24 h after sample receipt, primary culture of rapidly growing pathogens is usually positive. Pathogen identification and antibiogram is completed in most cases 48-72 h after sample receipt. A written report of the findings is then issued.

General

For microbiological examinations of wound swabs, the exact anatomical localization must be specified. It should also be specified whether the wound infection is superficial or deep, or whether it is an open or closed process, as the respective typical pathogen spectrum may differ.

Sample collection

Examination of swabs has the disadvantage of possible contamination with germs that have migrated secondarily into the lesion or open abscess. Before taking the specimen, the contaminating superficial flora should therefore be removed as far as possible. To do this, remove exudate with sterile swabs. Then obtain a sample with a swab from the base and the edge of the lesion by scraping off chunks of tissue.

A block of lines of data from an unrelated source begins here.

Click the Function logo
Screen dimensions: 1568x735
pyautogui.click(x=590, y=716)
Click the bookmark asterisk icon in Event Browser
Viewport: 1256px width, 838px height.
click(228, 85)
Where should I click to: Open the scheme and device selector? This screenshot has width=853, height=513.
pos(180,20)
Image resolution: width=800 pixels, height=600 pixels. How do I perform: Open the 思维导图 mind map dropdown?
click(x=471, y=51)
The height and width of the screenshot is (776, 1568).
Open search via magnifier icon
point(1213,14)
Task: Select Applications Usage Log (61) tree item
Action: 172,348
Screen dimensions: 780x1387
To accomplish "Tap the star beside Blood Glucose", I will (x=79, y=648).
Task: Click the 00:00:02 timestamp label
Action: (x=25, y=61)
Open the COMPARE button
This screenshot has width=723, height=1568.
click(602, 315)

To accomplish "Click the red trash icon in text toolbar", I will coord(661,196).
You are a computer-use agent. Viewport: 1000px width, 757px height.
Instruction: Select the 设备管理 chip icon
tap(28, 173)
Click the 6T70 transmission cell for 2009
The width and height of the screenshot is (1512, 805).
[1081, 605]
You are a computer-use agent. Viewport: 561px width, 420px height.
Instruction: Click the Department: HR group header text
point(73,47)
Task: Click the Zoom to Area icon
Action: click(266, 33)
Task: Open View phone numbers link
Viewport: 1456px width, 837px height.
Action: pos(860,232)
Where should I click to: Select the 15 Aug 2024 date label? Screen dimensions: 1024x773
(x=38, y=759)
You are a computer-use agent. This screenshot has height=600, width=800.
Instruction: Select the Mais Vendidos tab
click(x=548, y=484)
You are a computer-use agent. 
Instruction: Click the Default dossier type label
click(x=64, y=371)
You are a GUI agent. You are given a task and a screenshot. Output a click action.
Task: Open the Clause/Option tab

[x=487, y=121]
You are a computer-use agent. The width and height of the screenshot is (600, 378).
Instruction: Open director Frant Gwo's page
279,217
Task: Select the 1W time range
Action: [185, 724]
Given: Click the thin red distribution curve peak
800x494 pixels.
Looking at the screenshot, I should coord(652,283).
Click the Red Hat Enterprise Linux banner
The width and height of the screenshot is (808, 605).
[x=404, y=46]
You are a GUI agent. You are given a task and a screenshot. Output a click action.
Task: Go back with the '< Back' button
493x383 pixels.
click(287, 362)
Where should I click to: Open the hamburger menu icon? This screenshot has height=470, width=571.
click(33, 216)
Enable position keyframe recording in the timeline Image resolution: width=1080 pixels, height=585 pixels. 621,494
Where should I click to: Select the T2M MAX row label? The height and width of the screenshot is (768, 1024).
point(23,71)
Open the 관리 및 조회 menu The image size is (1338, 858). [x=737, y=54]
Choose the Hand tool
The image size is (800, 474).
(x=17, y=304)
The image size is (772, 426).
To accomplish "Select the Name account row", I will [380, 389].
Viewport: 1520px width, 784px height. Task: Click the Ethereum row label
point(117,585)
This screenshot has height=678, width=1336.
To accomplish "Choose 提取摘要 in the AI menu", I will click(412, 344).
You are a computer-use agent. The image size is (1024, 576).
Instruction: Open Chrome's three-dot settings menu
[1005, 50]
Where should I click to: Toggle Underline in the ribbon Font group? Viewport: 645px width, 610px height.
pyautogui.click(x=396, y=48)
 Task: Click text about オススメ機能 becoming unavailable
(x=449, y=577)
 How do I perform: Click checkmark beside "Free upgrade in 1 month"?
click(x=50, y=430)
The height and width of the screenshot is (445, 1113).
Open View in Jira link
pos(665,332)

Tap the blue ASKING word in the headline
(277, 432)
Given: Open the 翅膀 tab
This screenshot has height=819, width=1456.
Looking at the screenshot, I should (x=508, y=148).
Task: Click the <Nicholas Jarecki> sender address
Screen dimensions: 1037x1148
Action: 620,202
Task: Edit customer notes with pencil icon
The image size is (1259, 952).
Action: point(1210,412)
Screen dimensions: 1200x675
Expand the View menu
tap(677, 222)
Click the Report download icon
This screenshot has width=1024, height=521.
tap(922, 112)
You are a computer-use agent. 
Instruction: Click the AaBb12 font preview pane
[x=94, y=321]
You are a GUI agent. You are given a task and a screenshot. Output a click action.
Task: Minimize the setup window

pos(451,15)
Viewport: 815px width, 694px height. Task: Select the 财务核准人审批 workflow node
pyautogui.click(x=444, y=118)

For dry skin and mucosal ulcers, obtaining tissue biopsies from the wound bed or margin is preferable.

Transportation

Wound swabs should be brought to the Institute of Medical Microbiology (Kreuzbergring 57) as soon as possible. Outside the laboratory's acceptance times, these samples can be placed at the entrance to the institute in the mail slot located there (merges into a refrigerator). This is also useful on weekends, as the samples can then already be processed and the collection of findings is accelerated.

Report of findings

24 h after sample receipt, the primary culture of rapidly growing pathogens is usually positive. Pathogen identification and antibiogram is completed in most cases 48-72 h after sample receipt. A written report of findings is then issued. In the case of infectious processes such as abscesses, deep wound infections, etc., the involvement of anaerobes must also be regularly expected. The primary cultivation and differentiation as well as antibiogram preparation of these pathogens takes longer than that of aerobically growing pathogens (72 to 96 hours). A written follow-up report is then submitted for the findings report. Because of the regular involvement of anaerobes in such infection processes and the difficulty of diagnosis, these pathogens must always be taken into account in a calculated therapy.